The therapist might have a person simply stare at a spot on the wall, for instance, then gradually relax, feeling his or her arms getting lighter and lighter, as if the bones were hollow, say, as if connected to helium balloons. Highly hypnotizable people often are best at demystifying the trance. Using imaging technology, neuroscientists have taken pictures of people’s brains during hypnosis. The snapshots show a decrease of arousal in the cortex, the brain’s manager and planner, and an increase of activity in areas involved in focusing attention. This makes some sense to psychologists who practice and study hypnosis.

While in the trance, a person is usually concentrating on bringing to mind some vivid image, which could account for heightened attention. The drop in cortical arousal accompanies a decline in moment-to-moment alertness. In effect, psychologists say, the person is conscious enough to hear and understand suggestions such as “You will feel strong and healthy after surgery” or “You will feel calm and relaxed when taking the test,” without applying his or her usual skepticism. If the suggestions are helpful, the theory goes, they may become a part of the person’s subconscious memory.

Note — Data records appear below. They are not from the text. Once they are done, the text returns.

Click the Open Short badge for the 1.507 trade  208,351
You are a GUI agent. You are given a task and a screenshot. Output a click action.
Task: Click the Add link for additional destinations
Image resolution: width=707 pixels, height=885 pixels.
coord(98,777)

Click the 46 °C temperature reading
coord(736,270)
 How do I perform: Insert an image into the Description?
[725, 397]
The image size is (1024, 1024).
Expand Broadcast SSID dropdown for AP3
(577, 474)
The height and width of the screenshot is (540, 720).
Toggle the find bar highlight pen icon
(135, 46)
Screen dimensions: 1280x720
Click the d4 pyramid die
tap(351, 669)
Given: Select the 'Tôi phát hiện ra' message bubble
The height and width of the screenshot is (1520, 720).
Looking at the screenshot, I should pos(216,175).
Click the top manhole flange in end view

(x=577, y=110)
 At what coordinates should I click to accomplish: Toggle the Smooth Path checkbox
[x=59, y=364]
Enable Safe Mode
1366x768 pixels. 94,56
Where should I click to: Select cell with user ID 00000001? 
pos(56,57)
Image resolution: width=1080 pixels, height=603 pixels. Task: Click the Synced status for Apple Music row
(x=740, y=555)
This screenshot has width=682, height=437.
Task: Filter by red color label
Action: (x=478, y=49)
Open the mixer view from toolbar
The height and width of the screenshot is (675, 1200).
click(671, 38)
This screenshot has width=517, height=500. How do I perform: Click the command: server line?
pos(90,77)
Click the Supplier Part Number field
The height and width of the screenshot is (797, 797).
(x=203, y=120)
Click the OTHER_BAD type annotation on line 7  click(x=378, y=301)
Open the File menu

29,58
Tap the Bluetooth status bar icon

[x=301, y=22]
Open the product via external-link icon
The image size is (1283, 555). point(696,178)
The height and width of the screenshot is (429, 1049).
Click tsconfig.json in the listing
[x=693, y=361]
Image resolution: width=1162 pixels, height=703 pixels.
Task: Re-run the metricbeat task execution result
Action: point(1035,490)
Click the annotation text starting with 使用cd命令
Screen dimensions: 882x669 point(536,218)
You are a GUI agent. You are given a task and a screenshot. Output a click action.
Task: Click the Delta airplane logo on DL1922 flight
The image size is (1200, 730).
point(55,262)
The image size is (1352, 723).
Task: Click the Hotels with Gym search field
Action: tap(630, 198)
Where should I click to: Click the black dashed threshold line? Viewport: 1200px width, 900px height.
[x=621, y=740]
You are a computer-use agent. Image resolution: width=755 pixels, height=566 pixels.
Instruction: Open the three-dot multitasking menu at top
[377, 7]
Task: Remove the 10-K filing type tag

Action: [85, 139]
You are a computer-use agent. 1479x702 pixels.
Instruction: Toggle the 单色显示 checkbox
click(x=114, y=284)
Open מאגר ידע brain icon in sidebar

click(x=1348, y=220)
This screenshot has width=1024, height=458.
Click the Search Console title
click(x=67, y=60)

“This is all happening beneath the level of consciousness, so the suggestions are not something the person has to think about or remember,” said Marc Schoen, a Los Angeles psychologist and assistant clinical professor at the UCLA School of Medicine who has used hypnosis for more than 20 years. Like other therapists who specialize in hypnosis, Schoen has treated everything from social anxiety to pain from cancer and cancer treatment. Henry Polic II, a movie and TV actor in his 50s best known for his work in the 1980s series “Webster,” got a referral to Schoen last summer during treatment for malignant skin cancer. Polic was on a drug and radiation regimen that caused a paralyzing nausea, plus swelling blisters in his mouth so severe that he had trouble speaking and swallowing. While hypnotized, the actor imagined himself in Key West, Fla., at sunset, as he remembered it from a vacation years ago. Meanwhile, Schoen was informing him that the water washing on the sand was clearing his body of illness and relaxing his tissues. It took a few sessions, but the swelling dropped by about half, Polic estimated, and the blisters near the back of his throat disappeared. “Gone, and I mean gone; I could swallow again,” he said. “I have no idea how that happened, but it did.”